WHAT IS NEEDED
Nothing should differ between your answer and the records.

(Records contained in a dataset)
-=-=-
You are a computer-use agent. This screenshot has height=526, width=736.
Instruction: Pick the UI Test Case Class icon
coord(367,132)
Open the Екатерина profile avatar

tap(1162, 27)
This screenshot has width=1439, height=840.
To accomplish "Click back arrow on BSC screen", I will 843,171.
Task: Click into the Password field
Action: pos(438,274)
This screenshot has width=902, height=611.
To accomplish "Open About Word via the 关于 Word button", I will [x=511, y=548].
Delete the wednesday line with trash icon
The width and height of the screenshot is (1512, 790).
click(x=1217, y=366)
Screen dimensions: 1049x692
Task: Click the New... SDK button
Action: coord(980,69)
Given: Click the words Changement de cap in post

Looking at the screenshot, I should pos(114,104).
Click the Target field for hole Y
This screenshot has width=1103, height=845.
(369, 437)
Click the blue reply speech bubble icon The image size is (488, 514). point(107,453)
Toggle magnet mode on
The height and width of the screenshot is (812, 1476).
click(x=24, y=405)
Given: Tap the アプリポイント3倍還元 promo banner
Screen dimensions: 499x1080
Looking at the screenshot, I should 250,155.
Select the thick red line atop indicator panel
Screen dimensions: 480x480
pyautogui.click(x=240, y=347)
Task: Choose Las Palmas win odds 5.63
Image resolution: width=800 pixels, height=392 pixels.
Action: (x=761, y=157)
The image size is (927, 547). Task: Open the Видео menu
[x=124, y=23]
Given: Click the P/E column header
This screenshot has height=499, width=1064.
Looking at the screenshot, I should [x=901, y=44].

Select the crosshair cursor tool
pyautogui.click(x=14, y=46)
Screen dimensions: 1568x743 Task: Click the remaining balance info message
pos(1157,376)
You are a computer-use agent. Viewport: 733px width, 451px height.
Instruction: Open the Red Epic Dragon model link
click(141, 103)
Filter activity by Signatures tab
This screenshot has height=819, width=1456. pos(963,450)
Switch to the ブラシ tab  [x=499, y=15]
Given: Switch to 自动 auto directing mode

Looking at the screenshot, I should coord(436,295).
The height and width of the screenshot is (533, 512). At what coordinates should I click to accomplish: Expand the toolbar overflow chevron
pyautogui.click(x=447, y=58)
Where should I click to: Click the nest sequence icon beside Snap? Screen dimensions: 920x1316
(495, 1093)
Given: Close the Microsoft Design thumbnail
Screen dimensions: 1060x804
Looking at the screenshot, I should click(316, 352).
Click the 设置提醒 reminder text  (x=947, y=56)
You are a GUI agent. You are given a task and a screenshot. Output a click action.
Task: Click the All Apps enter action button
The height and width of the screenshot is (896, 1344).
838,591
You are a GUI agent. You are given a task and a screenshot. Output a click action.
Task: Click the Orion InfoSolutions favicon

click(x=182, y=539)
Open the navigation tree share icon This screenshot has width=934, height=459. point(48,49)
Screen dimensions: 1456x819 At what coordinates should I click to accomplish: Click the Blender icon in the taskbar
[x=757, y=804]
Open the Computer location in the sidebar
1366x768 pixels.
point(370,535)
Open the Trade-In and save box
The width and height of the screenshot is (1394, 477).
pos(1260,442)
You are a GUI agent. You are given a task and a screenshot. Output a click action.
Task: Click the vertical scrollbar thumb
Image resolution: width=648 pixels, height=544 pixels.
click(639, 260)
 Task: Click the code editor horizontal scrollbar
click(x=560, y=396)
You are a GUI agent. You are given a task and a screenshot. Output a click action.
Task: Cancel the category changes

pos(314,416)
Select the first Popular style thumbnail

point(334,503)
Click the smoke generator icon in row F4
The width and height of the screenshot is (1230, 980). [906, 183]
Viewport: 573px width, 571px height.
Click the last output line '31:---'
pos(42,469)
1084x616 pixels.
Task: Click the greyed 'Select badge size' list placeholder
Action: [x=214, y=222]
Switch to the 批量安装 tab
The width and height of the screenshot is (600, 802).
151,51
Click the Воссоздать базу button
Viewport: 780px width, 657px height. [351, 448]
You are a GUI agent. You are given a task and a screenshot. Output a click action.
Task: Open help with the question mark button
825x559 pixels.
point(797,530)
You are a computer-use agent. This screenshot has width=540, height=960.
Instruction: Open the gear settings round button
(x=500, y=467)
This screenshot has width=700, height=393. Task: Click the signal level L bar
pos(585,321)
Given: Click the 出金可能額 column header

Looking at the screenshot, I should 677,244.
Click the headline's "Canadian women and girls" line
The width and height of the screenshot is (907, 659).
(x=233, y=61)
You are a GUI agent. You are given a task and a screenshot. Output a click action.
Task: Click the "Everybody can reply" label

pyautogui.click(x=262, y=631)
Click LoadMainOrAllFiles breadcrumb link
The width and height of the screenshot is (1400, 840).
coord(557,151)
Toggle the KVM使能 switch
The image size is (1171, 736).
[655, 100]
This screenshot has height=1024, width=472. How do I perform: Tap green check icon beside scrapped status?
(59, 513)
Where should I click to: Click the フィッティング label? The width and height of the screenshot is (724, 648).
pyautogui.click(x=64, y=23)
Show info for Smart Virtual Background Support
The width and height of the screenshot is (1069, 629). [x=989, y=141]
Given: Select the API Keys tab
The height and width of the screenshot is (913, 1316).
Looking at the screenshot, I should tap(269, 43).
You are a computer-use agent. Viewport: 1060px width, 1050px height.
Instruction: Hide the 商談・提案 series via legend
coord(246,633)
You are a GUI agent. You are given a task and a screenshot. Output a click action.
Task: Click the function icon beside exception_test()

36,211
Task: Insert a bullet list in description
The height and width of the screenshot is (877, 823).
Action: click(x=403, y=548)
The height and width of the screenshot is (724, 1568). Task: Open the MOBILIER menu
-=-=-
TASK OUTPUT
You are a computer-use agent. This screenshot has height=526, width=736.
Instruction: Pick the UI Test Case Class icon
coord(367,132)
Open the Екатерина profile avatar

tap(1162, 27)
This screenshot has width=1439, height=840.
To accomplish "Click back arrow on BSC screen", I will 843,171.
Task: Click into the Password field
Action: pos(438,274)
This screenshot has width=902, height=611.
To accomplish "Open About Word via the 关于 Word button", I will [x=511, y=548].
Delete the wednesday line with trash icon
The width and height of the screenshot is (1512, 790).
click(x=1217, y=366)
Screen dimensions: 1049x692
Task: Click the New... SDK button
Action: coord(980,69)
Given: Click the words Changement de cap in post

Looking at the screenshot, I should pos(114,104).
Click the Target field for hole Y
This screenshot has width=1103, height=845.
(369, 437)
Click the blue reply speech bubble icon The image size is (488, 514). point(107,453)
Toggle magnet mode on
The height and width of the screenshot is (812, 1476).
click(x=24, y=405)
Given: Tap the アプリポイント3倍還元 promo banner
Screen dimensions: 499x1080
Looking at the screenshot, I should 250,155.
Select the thick red line atop indicator panel
Screen dimensions: 480x480
pyautogui.click(x=240, y=347)
Task: Choose Las Palmas win odds 5.63
Image resolution: width=800 pixels, height=392 pixels.
Action: (x=761, y=157)
The image size is (927, 547). Task: Open the Видео menu
[x=124, y=23]
Given: Click the P/E column header
This screenshot has height=499, width=1064.
Looking at the screenshot, I should [x=901, y=44].

Select the crosshair cursor tool
pyautogui.click(x=14, y=46)
Screen dimensions: 1568x743 Task: Click the remaining balance info message
pos(1157,376)
You are a computer-use agent. Viewport: 733px width, 451px height.
Instruction: Open the Red Epic Dragon model link
click(141, 103)
Filter activity by Signatures tab
This screenshot has height=819, width=1456. pos(963,450)
Switch to the ブラシ tab  [x=499, y=15]
Given: Switch to 自动 auto directing mode

Looking at the screenshot, I should coord(436,295).
The height and width of the screenshot is (533, 512). At what coordinates should I click to accomplish: Expand the toolbar overflow chevron
pyautogui.click(x=447, y=58)
Where should I click to: Click the nest sequence icon beside Snap? Screen dimensions: 920x1316
(495, 1093)
Given: Close the Microsoft Design thumbnail
Screen dimensions: 1060x804
Looking at the screenshot, I should click(316, 352).
Click the 设置提醒 reminder text  (x=947, y=56)
You are a GUI agent. You are given a task and a screenshot. Output a click action.
Task: Click the All Apps enter action button
The height and width of the screenshot is (896, 1344).
838,591
You are a GUI agent. You are given a task and a screenshot. Output a click action.
Task: Click the Orion InfoSolutions favicon

click(x=182, y=539)
Open the navigation tree share icon This screenshot has width=934, height=459. point(48,49)
Screen dimensions: 1456x819 At what coordinates should I click to accomplish: Click the Blender icon in the taskbar
[x=757, y=804]
Open the Computer location in the sidebar
1366x768 pixels.
point(370,535)
Open the Trade-In and save box
The width and height of the screenshot is (1394, 477).
pos(1260,442)
You are a GUI agent. You are given a task and a screenshot. Output a click action.
Task: Click the vertical scrollbar thumb
Image resolution: width=648 pixels, height=544 pixels.
click(639, 260)
 Task: Click the code editor horizontal scrollbar
click(x=560, y=396)
You are a GUI agent. You are given a task and a screenshot. Output a click action.
Task: Cancel the category changes

pos(314,416)
Select the first Popular style thumbnail

point(334,503)
Click the smoke generator icon in row F4
The width and height of the screenshot is (1230, 980). [906, 183]
Viewport: 573px width, 571px height.
Click the last output line '31:---'
pos(42,469)
1084x616 pixels.
Task: Click the greyed 'Select badge size' list placeholder
Action: [x=214, y=222]
Switch to the 批量安装 tab
The width and height of the screenshot is (600, 802).
151,51
Click the Воссоздать базу button
Viewport: 780px width, 657px height. [351, 448]
You are a GUI agent. You are given a task and a screenshot. Output a click action.
Task: Open help with the question mark button
825x559 pixels.
point(797,530)
You are a computer-use agent. This screenshot has width=540, height=960.
Instruction: Open the gear settings round button
(x=500, y=467)
This screenshot has width=700, height=393. Task: Click the signal level L bar
pos(585,321)
Given: Click the 出金可能額 column header

Looking at the screenshot, I should 677,244.
Click the headline's "Canadian women and girls" line
The width and height of the screenshot is (907, 659).
(x=233, y=61)
You are a GUI agent. You are given a task and a screenshot. Output a click action.
Task: Click the "Everybody can reply" label

pyautogui.click(x=262, y=631)
Click LoadMainOrAllFiles breadcrumb link
The width and height of the screenshot is (1400, 840).
coord(557,151)
Toggle the KVM使能 switch
The image size is (1171, 736).
[655, 100]
This screenshot has height=1024, width=472. How do I perform: Tap green check icon beside scrapped status?
(59, 513)
Where should I click to: Click the フィッティング label? The width and height of the screenshot is (724, 648).
pyautogui.click(x=64, y=23)
Show info for Smart Virtual Background Support
The width and height of the screenshot is (1069, 629). [x=989, y=141]
Given: Select the API Keys tab
The height and width of the screenshot is (913, 1316).
Looking at the screenshot, I should tap(269, 43).
You are a computer-use agent. Viewport: 1060px width, 1050px height.
Instruction: Hide the 商談・提案 series via legend
coord(246,633)
You are a GUI agent. You are given a task and a screenshot. Output a click action.
Task: Click the function icon beside exception_test()

36,211
Task: Insert a bullet list in description
The height and width of the screenshot is (877, 823).
Action: click(x=403, y=548)
The height and width of the screenshot is (724, 1568). Task: Open the MOBILIER menu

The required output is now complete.